[[ WORKING DATA open ]]

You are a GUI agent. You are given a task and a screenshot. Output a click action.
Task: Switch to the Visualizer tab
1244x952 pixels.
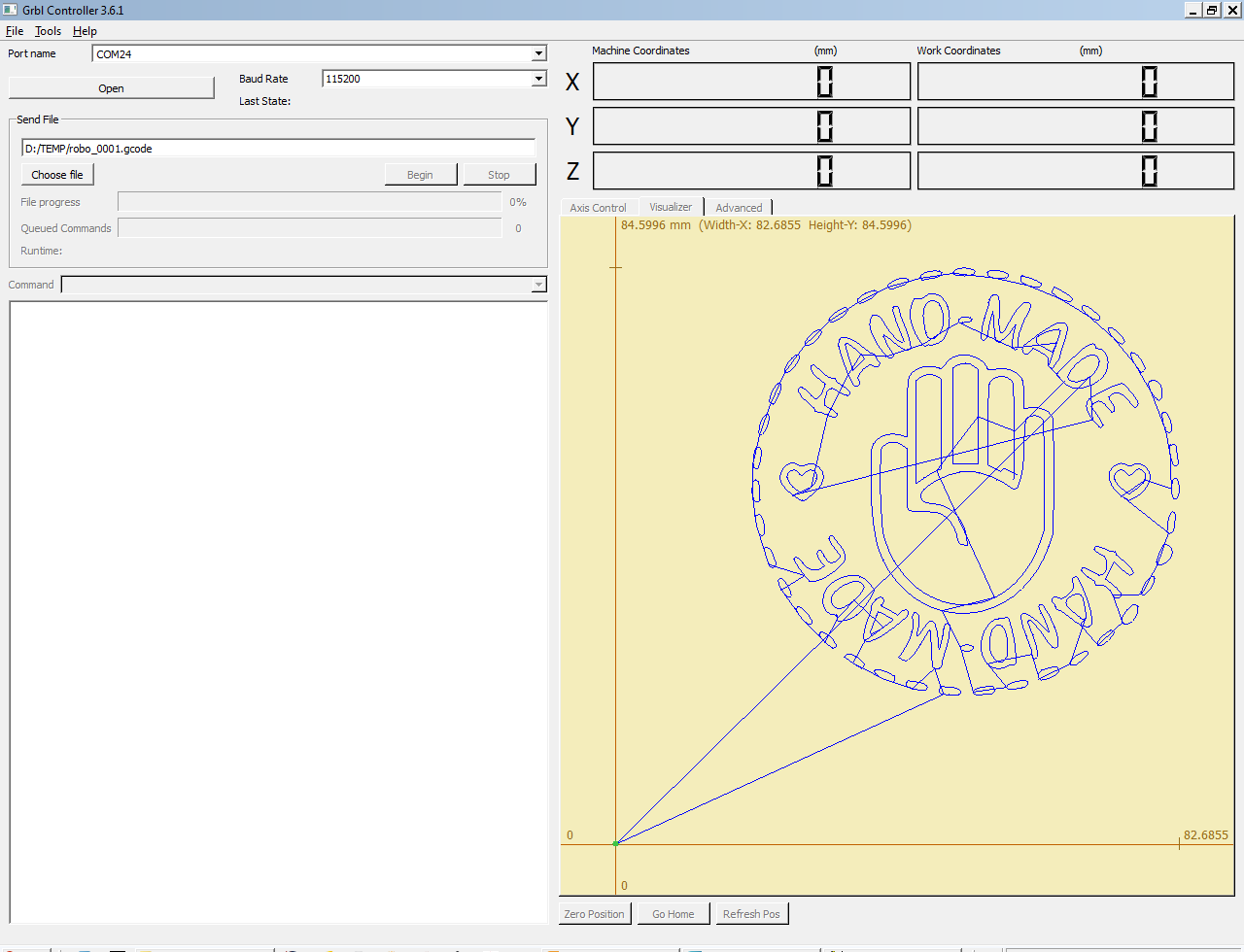[671, 207]
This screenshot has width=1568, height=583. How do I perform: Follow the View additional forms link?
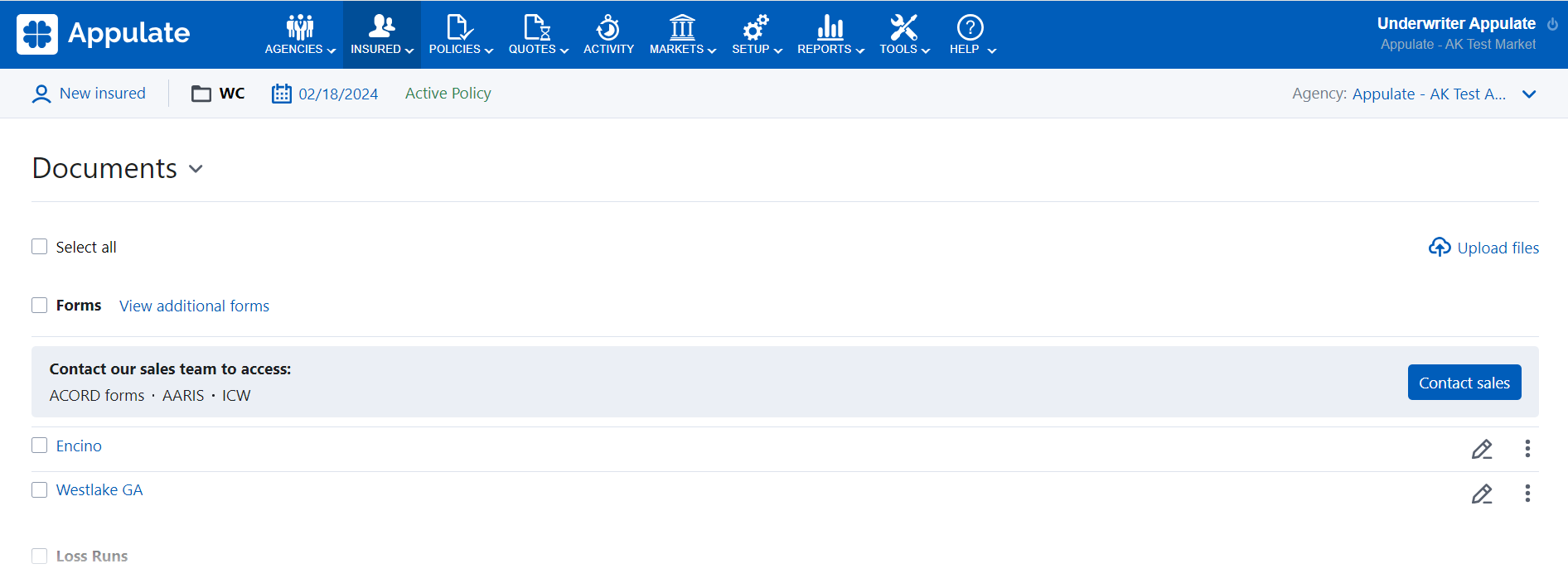click(x=194, y=306)
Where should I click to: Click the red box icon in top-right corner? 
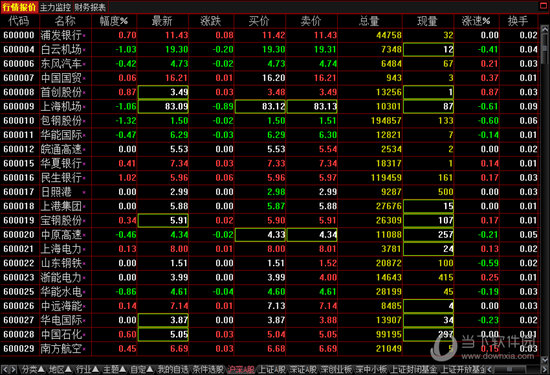click(543, 6)
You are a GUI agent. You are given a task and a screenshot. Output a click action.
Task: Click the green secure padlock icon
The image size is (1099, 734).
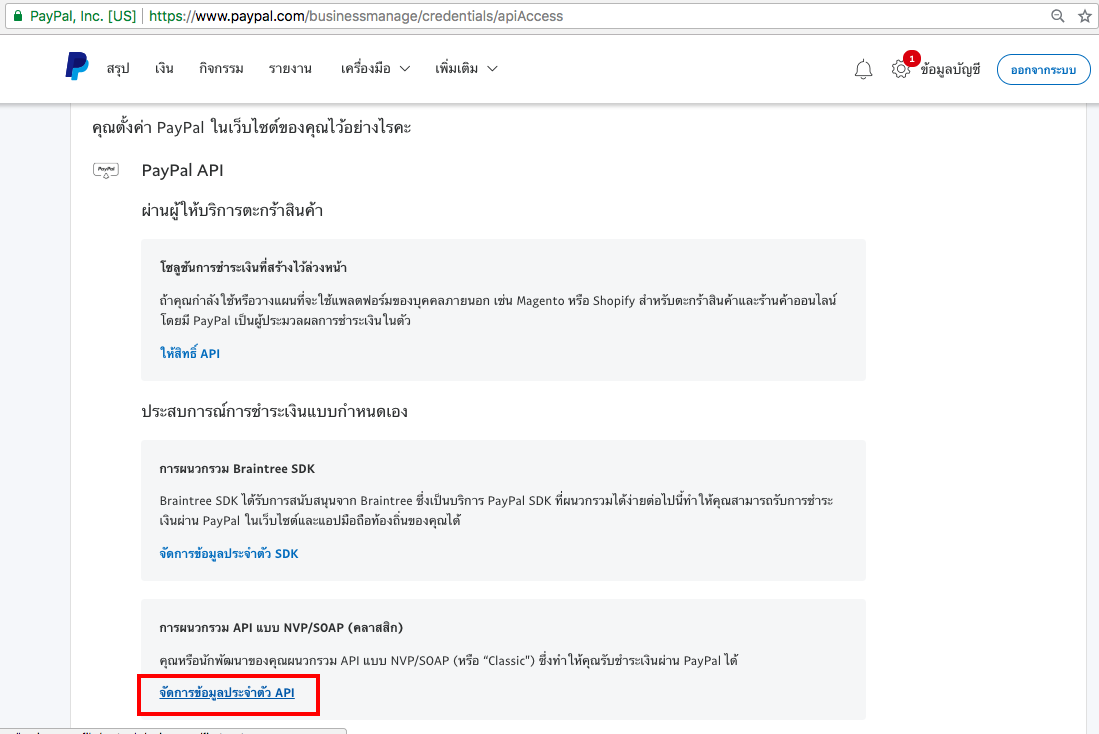tap(16, 16)
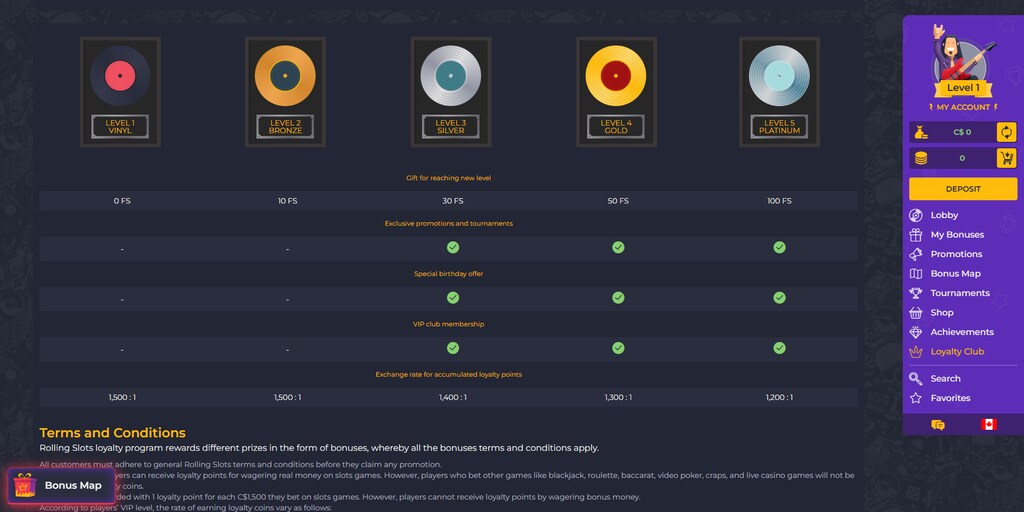Click the Level 1 Vinyl record
Viewport: 1024px width, 512px height.
[120, 77]
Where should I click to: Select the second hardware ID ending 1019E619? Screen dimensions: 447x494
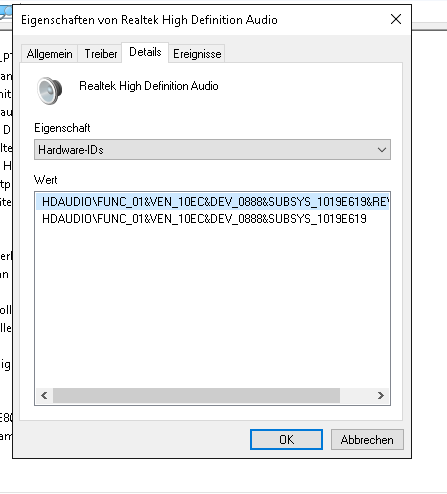pyautogui.click(x=204, y=219)
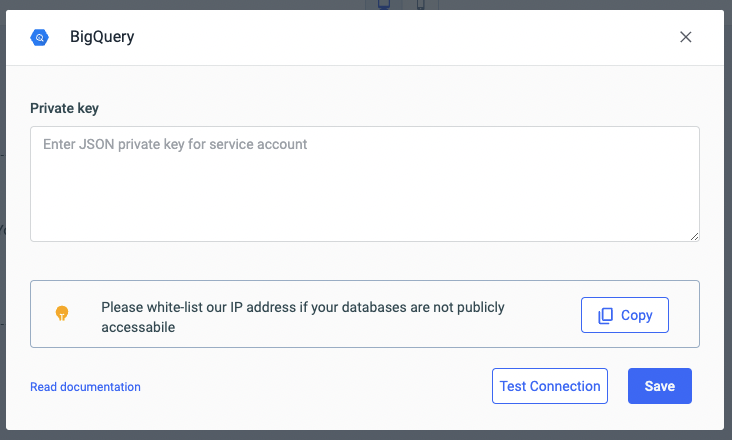The image size is (732, 440).
Task: Click the dimmed backdrop strip below the dialog
Action: pos(366,435)
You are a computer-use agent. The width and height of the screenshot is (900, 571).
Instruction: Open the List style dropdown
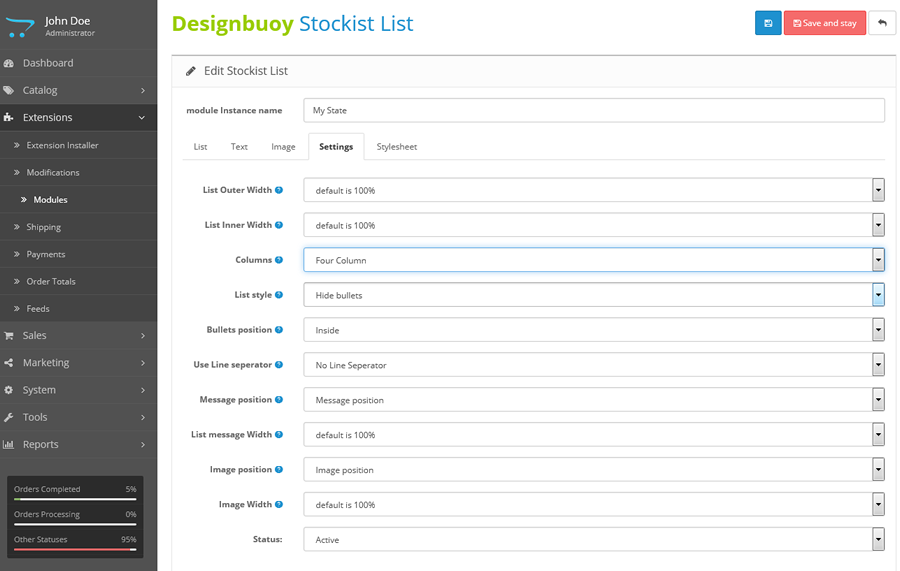tap(593, 295)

[[ WORKING DATA closed ]]

Print the material above exactly, skipping its images.

● TASK RESPONSE:
You are a GUI agent. You are given a task and a screenshot. Output a click action.
Task: Switch to the Visualizer tab
1244x952 pixels.
[671, 207]
This screenshot has width=1568, height=583. How do I perform: Follow the View additional forms link?
click(x=194, y=306)
Where should I click to: Click the red box icon in top-right corner? 
click(543, 6)
You are a GUI agent. You are given a task and a screenshot. Output a click action.
Task: Click the green secure padlock icon
The image size is (1099, 734).
tap(16, 16)
Click the Level 1 Vinyl record
Viewport: 1024px width, 512px height.
[120, 77]
Where should I click to: Select the second hardware ID ending 1019E619? Screen dimensions: 447x494
pyautogui.click(x=204, y=219)
The image size is (732, 440).
Task: Click the dimmed backdrop strip below the dialog
Action: pos(366,435)
You are a computer-use agent. The width and height of the screenshot is (900, 571).
Instruction: Open the List style dropdown
tap(593, 295)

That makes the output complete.